▶ **Your task**
Lines with the word "Given" are the answer; copy each of them from the data below.

[Dataset excerpts]

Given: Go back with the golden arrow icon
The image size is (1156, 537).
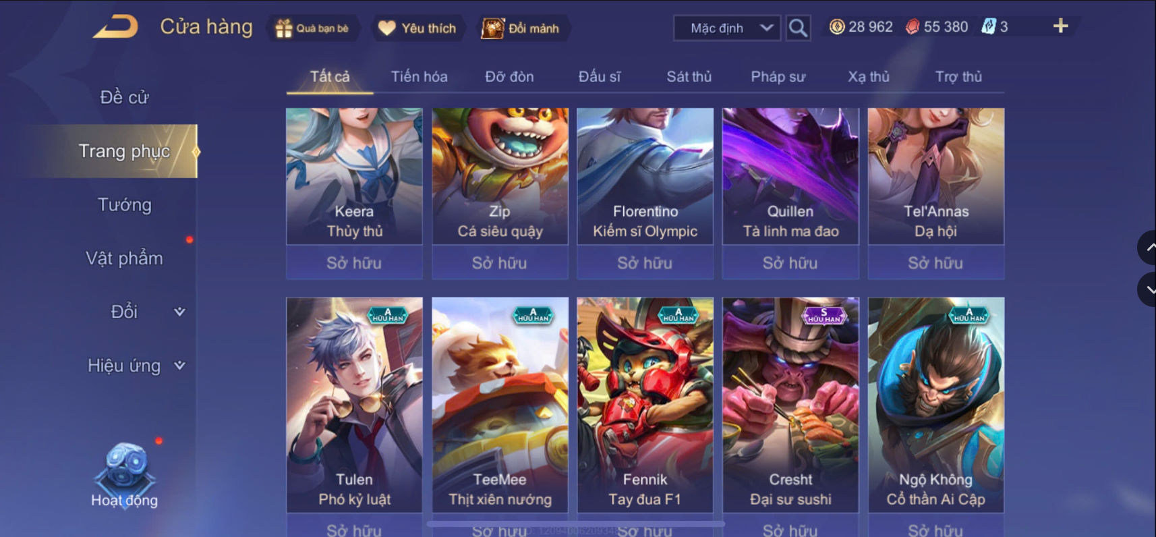Looking at the screenshot, I should [116, 27].
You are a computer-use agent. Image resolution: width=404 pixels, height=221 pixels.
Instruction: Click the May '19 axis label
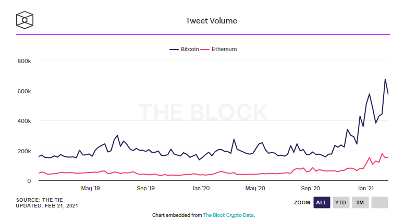[x=90, y=188]
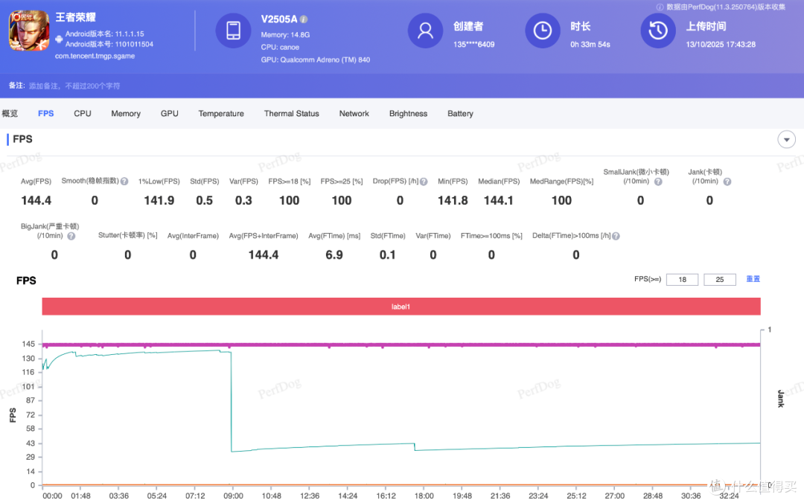804x503 pixels.
Task: Open help icon beside Jank(/10min)
Action: point(727,182)
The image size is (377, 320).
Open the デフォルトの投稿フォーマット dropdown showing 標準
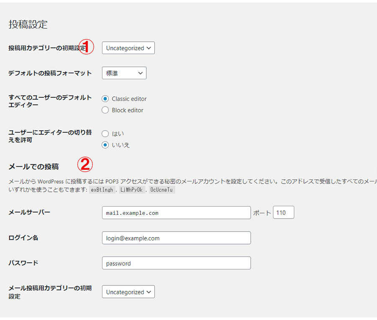pos(124,73)
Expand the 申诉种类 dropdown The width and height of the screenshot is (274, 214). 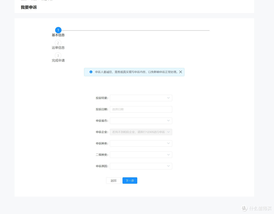pos(141,143)
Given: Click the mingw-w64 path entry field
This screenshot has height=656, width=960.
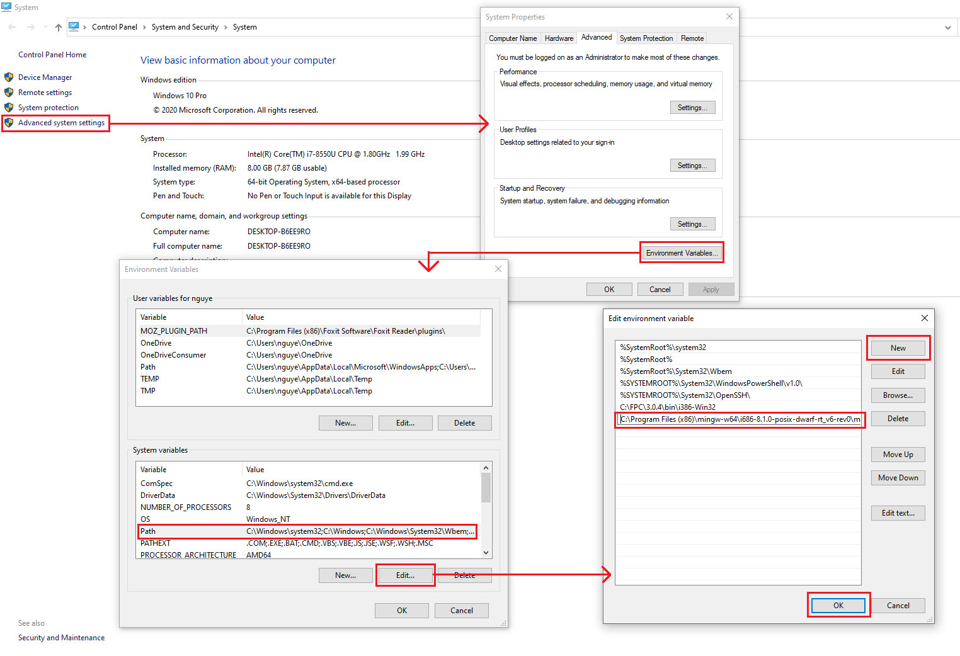Looking at the screenshot, I should pos(740,419).
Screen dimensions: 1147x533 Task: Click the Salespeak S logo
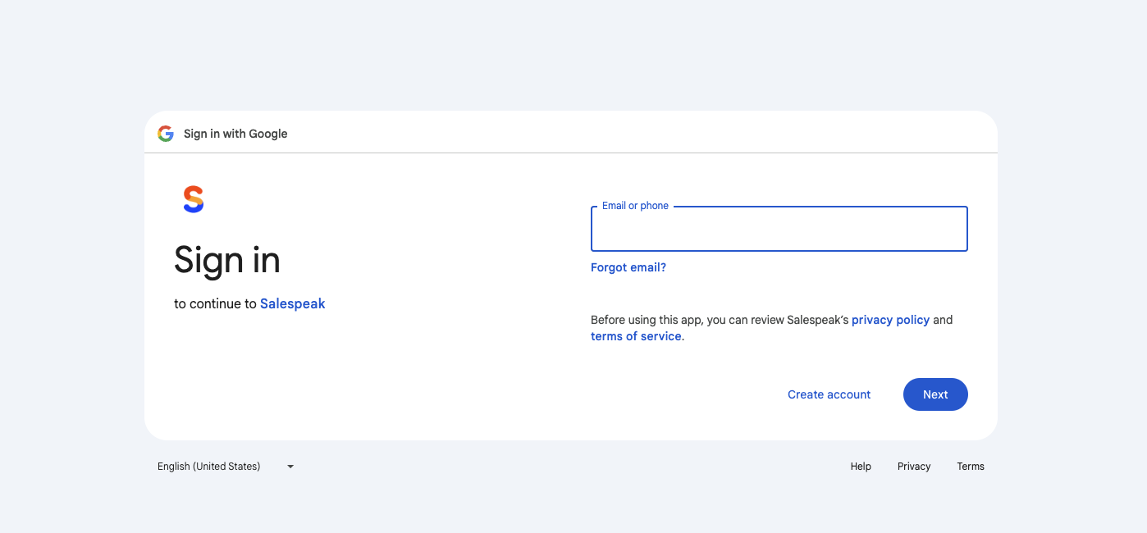(193, 199)
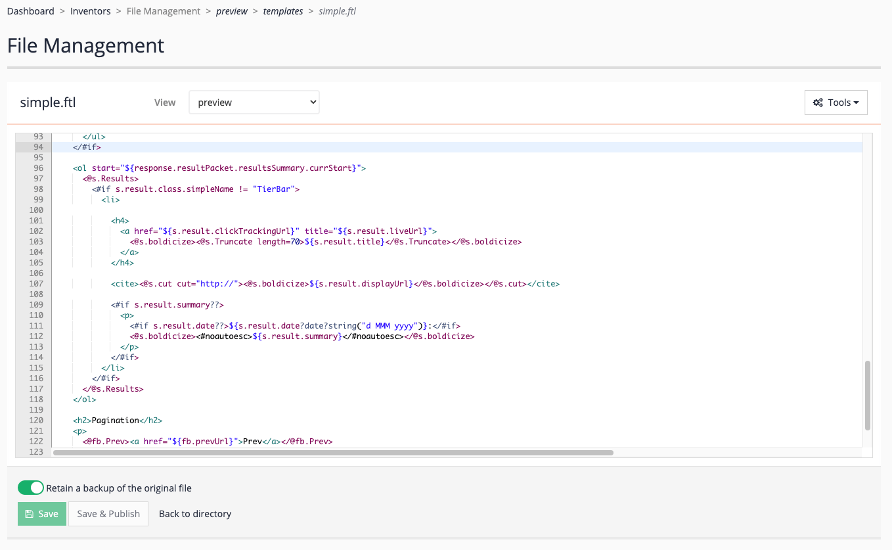Viewport: 892px width, 550px height.
Task: Open the Tools dropdown menu
Action: (x=836, y=103)
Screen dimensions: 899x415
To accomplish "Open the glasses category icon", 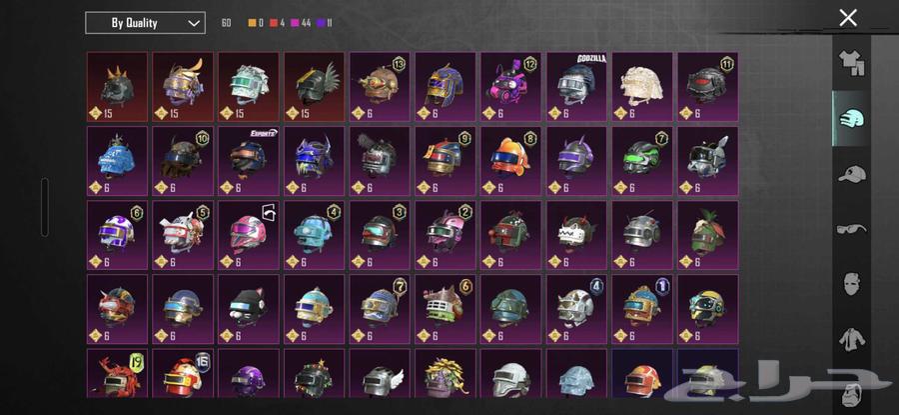I will [851, 230].
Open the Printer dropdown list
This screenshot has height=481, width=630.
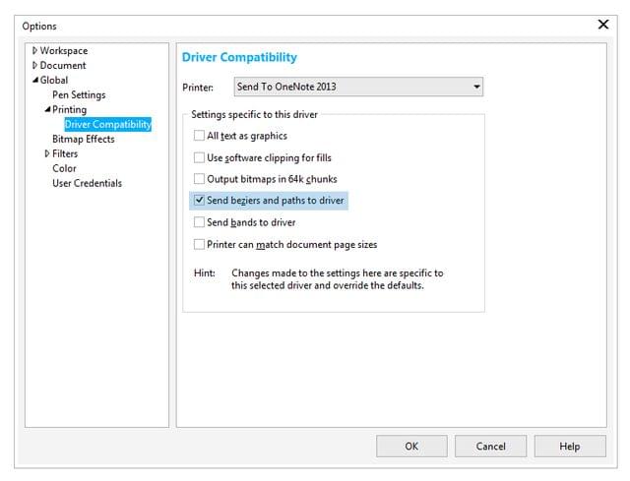(x=476, y=88)
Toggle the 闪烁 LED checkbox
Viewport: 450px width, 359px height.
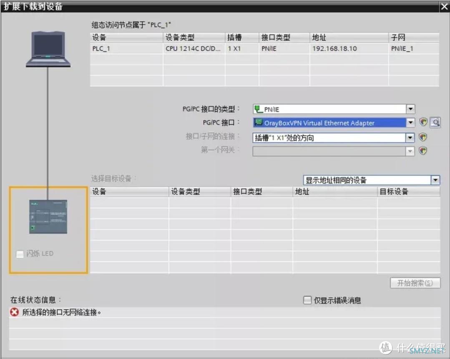pos(20,254)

[/Dataset excerpts]

▶ **Solution below**
Given: Go back with the golden arrow icon
Given: Click the mingw-w64 path entry field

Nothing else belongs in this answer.